■ WORK ORDER
Where a line of the entries holds the string "Task", copy that line.

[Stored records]

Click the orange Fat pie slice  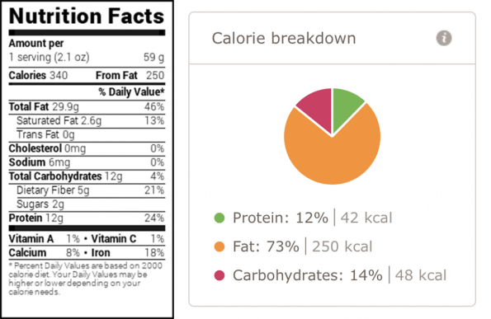coord(332,157)
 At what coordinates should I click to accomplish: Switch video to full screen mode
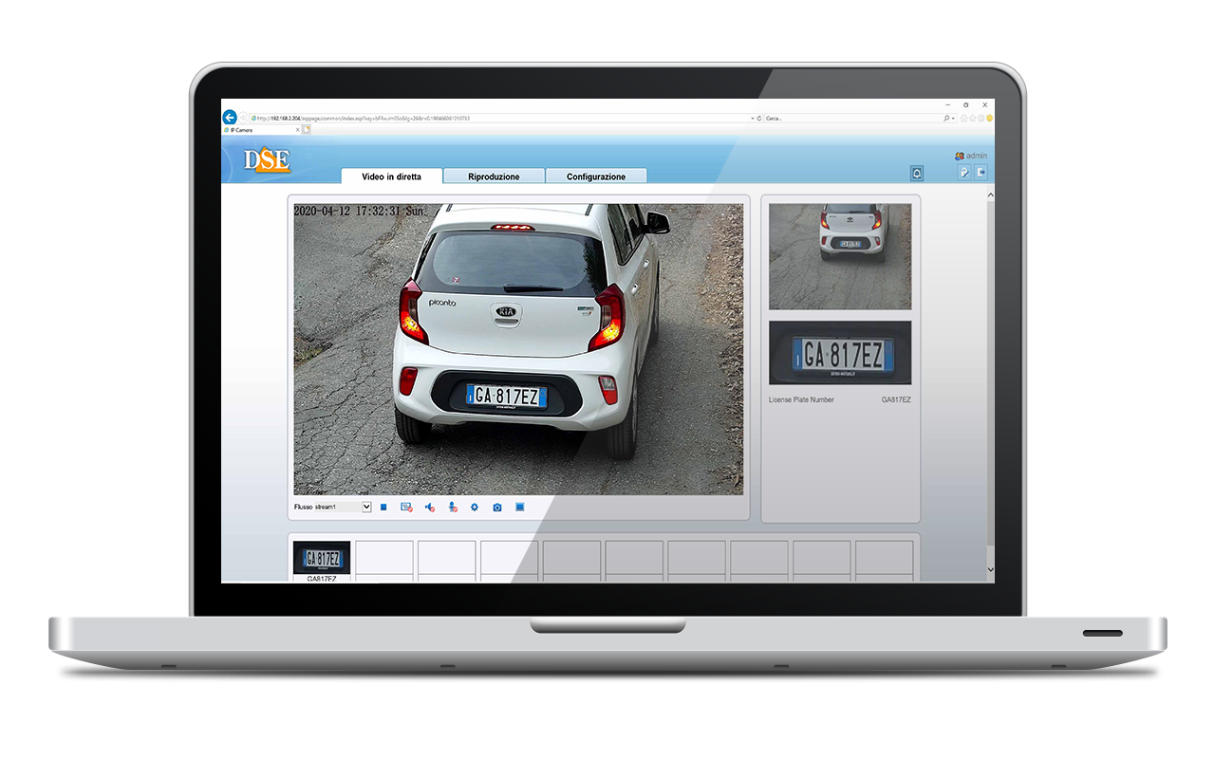pos(520,508)
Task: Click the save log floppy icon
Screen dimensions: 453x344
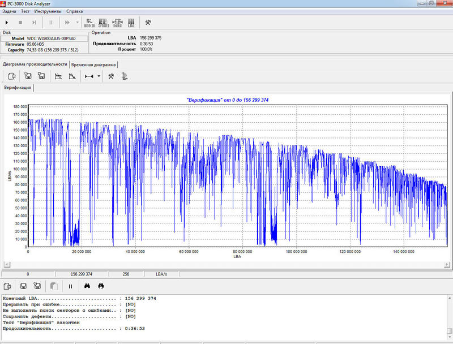Action: 23,286
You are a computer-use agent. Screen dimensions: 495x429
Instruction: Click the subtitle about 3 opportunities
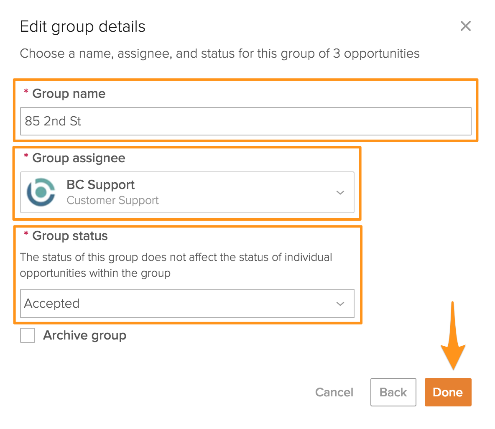click(219, 54)
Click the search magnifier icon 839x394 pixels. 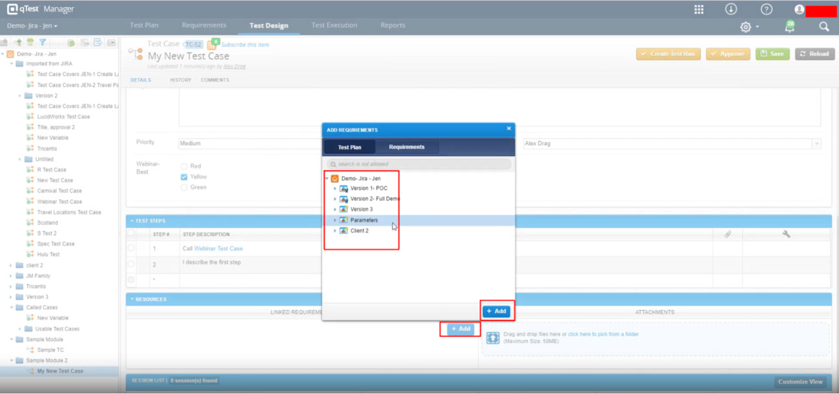click(824, 26)
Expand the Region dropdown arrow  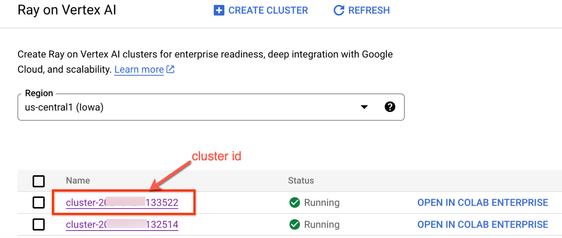[364, 107]
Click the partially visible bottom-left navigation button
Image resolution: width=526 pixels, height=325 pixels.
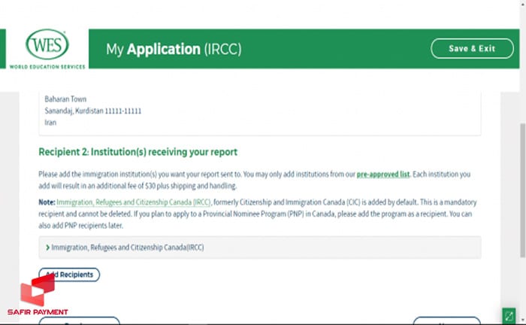pos(79,321)
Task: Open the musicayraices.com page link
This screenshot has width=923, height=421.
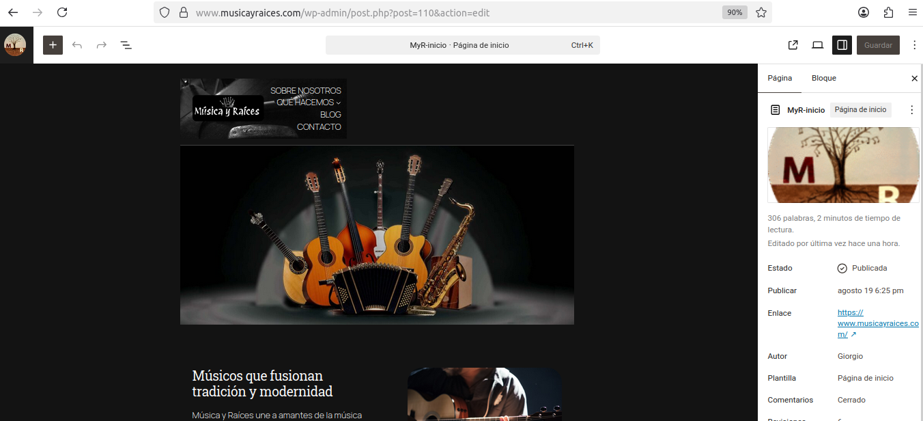Action: [x=877, y=323]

■ ANSWER SPACE
Task: Click the save log floppy icon
Task: Open the musicayraices.com page link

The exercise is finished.